I dug through rubble. I went to a hospital bed to interview an elevator operator from the North Tower whose husband, an elevator operator in the South Tower, had died. The woman from the North Tower spoke patiently, but it wasn’t an easy interview: she literally had not one stitch of skin left on her face from the heat blast. She talked of her departed husband. Made some calls and found her departed husband hadn’t departed at all – he lay in a hospital bed two miles away. A lot of confusion like that reigned for days around New York City.
I went from hospital to hospital, interviewing survivors. At first I felt I was imposing, until nurses started grabbing me and saying, “The patient in 1412 would like to talk to you.” I discovered I was doing much more than reporting – so many people who survived wanted somebody to talk to for the record. Many of them spoke in the most pained voices I have ever heard and that still ring in my head daily about watching co-workers and loved ones die right in the front of them. I tried to ask questions on the fly about what they experienced just 48 hours before; they needed little prompting. It flooded out of them.
I walked through Union Square, looking at the agonizing array of “Have you seen my mom?” and “Have you seen my husband?” posters. When you looked at a poster saying, “Last seen on 102nd floor of South Tower,” your heart ached at the futility of even printing up the fliers. People gave blood at banks all over the city, but it was also futile – you either lived through the horror, or you died. There was no middle ground.
I eventually made it to the bedside at Bellevue Hospital of the last man out – the brave Sgt. McLaughlin, later played by Nicholas Cage in the middling movie of the World Trade Center.

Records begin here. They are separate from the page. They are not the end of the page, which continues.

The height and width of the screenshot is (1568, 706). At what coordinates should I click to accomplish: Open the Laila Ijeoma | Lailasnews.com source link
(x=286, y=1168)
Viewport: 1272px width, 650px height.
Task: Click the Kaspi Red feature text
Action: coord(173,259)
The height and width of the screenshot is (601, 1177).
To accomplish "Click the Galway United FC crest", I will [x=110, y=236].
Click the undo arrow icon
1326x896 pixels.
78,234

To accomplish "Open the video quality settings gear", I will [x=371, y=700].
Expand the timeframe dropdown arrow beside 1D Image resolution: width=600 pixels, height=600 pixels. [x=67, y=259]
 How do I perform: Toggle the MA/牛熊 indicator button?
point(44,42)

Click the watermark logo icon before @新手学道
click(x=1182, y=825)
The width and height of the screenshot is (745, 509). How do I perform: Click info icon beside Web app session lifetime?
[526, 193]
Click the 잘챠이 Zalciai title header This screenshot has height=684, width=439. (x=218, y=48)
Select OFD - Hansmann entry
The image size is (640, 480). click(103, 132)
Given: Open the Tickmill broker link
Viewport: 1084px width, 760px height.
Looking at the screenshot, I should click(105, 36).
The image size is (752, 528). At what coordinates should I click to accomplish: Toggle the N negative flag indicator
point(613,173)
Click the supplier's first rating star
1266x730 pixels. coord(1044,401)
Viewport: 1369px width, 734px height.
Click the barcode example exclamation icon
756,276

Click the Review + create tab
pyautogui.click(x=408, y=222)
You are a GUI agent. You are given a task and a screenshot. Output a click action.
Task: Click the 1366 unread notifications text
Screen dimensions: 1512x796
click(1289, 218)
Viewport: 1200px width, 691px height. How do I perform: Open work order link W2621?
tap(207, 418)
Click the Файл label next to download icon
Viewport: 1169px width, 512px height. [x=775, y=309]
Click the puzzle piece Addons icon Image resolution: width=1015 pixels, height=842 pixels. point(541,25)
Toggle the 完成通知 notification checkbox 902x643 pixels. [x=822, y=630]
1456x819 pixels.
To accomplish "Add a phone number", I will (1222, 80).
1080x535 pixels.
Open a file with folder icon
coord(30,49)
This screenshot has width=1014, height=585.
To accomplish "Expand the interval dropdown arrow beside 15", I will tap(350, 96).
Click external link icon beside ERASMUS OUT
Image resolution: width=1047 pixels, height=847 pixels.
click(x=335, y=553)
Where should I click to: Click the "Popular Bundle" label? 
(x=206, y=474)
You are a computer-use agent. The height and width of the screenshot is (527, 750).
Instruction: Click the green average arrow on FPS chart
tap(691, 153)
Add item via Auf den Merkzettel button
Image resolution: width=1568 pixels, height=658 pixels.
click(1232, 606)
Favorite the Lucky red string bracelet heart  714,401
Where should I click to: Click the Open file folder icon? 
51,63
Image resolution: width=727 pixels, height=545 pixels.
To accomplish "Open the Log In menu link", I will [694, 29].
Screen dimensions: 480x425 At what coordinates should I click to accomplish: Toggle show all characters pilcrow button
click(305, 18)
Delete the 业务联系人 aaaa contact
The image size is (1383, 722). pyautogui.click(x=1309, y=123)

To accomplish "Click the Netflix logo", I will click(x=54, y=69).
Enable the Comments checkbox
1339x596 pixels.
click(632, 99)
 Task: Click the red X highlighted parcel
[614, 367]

I flew like a bat out of hell all over the city doing survivor stories and trying to do my part away from journo to reunite some families. As the week went on, however, the journalistic excitement faded: I found myself mostly contacting the families of those who perished to get stories on their loved ones’ lives.
The fallout was huge: after a week’s reporting, I sat in a dark room and cried for two days. The rush of a journalist on the scene for one of the biggest stories in human history gave way to soul-sucking dimness of what had happened to my beloved city. It was days before I found out I had lost three friends in the WTC. One friend of mine attended 50 funerals in two weeks. My wife and I lived at 93rd Street in Manhattan, a good five miles from the World Trade Center. Our apartment smelled of burnt electrical wire for nearly a month.
As I walked around large office buildings on Madison and Park Avenues in the days following the attack, I was startled when people came running en mass out of the buildings here and there, with looks of unfettered terror on their faces. Seems hearts of darkness were calling in fake bomb threats all over the city. As if the attacks weren’t enough, the workers of Manhattan had to relive them in very real time – time and time again. To me, it seemed like the cruelest blow of all.
I was a witness and participant to history. Ten days after the attacks, the FBI called and visited my home for a debriefing. They were particularly interested in anthrax, since it killed one of my co-workers when delivered to one of my employer’s offices. They asked what I had witnessed and seen in the days after the attacks: it amazed me how crystal clear each day had become, separated by stories that were unique in their own way, but still amounted to the same damned thing: a dead pit of suffering, of evil unleashed.
I don’t talk much about those days. But trust me; I’m thinking of them. Ten years is nothing.